Contes fantasmagoriques de Montreux

Des contes d’aventure, d’épouvante, d’amour à Montreux, basés sur des vérités, des légendes ou… l’imagination du conteur, l’écrivain montreusien Luciano Cavallini,
Derrière les paysages idylliques de Rousseau, il y eût des évènements que nos aïeux ont étouffés: de la romance, de l’angoisse ou de la nostalgie…

Paru le: 28/11/2016

L’omnibus de dix heures-quatorze

Voici le 108ème conte de l’écrivain montreusien Luciano Cavallini, qui nous emmène dans son enfance, notamment vers cette grand-maman qui s’activait “comme une petite marmotte tout affairée à ses matinales”…

L’omnibus de dix heures-quatorze
Genre : Récit
À ma grand mère Nelly-Germaine.

Il y avait la Baye et son murmure remontant des berges. Même un peu de brume s’y effilochant, toute blanche, quand elle ne devenait pas plus épaisse encore. Ça sentait les feuilles humides, l’humus, on voyait aussi la bonne terre brune glisser sur les talus en direction du Père Jacquot.
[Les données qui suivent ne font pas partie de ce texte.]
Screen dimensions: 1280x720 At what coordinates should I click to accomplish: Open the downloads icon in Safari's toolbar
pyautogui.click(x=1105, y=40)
Quand on ouvrait la porte de la cuisine, on entendait partout le joyeux chahut des oiseaux, l’herbe décolorait sa couleur sur les murs quand le soleil du matin glissait dessus. C’était tout frais partout, les bordures des toits abritaient les hirondelles, alors qu’infatigables les martinets ne cessaient de flécher le ciel en des tas de petits traits noirs fusant dans toutes les directions.

Puis il y avait Vincent et sa grand-mère. Oh, il n’était pas bien grand, deux pommes et une poire achevant sans peine la sommité du bambin. Huit ans à tout casser. Grand-mère s’affairait déjà dans la cuisine plongeant sur le Chemin des Portaux. En cette heure matinale il n’y avait personne qui l’empruntait et de toutes façons ce dernier paraissait tellement escarpé, qu’il en décourageait plus d’un. En général on faisait un petit détour côté route du Châtelard, même s’il était malaisé d’y marcher sans se tordre une cheville, et que ça cahotait aussi bien plus sous les roues d’une carriole.

Les corbeaux s’activaient, ils tourbillonnait avec des noix prises en étau dans leurs becs, ou croassaient à l’avant de gros attelages nébuleux crevant sur le lac. Mais le temps n’empêchait pas grand-mère de se préparer à la hâte, de s’activer comme une petite marmotte tout affairée à ses matinales. Car c’était le grand jour où l’on allait à la ville prendre le train pour Lausanne. Alors, exceptionnellement, elle ouvrait la porte du garde-manger afin de sortir la bonne mélasse, puis le beurre demeurant juste tendre comme il le fallait grâce à cet endroit propice. Il y avait la petite meurtrière perçant la façade et entourée de treillis. On voyait une drôle de clarté pénétrer sur la nourriture et les bocaux de cornichons serrés de papiers gras avec un élastique. C’était une aventure que d’écarter tous ces flacons pour regarder la vie filtrer au travers de ce trou. Comme si on était un chevalier guettant au sommet d’un donjon. L’existence se transformait en gouttes, on la voyait défiler au travers d’un tamis; puis, à gauche, il y avait Milka, la grosse souris grise qu’on avait apprivoisée, car il n’était pas question de faire du mal à aucun animal.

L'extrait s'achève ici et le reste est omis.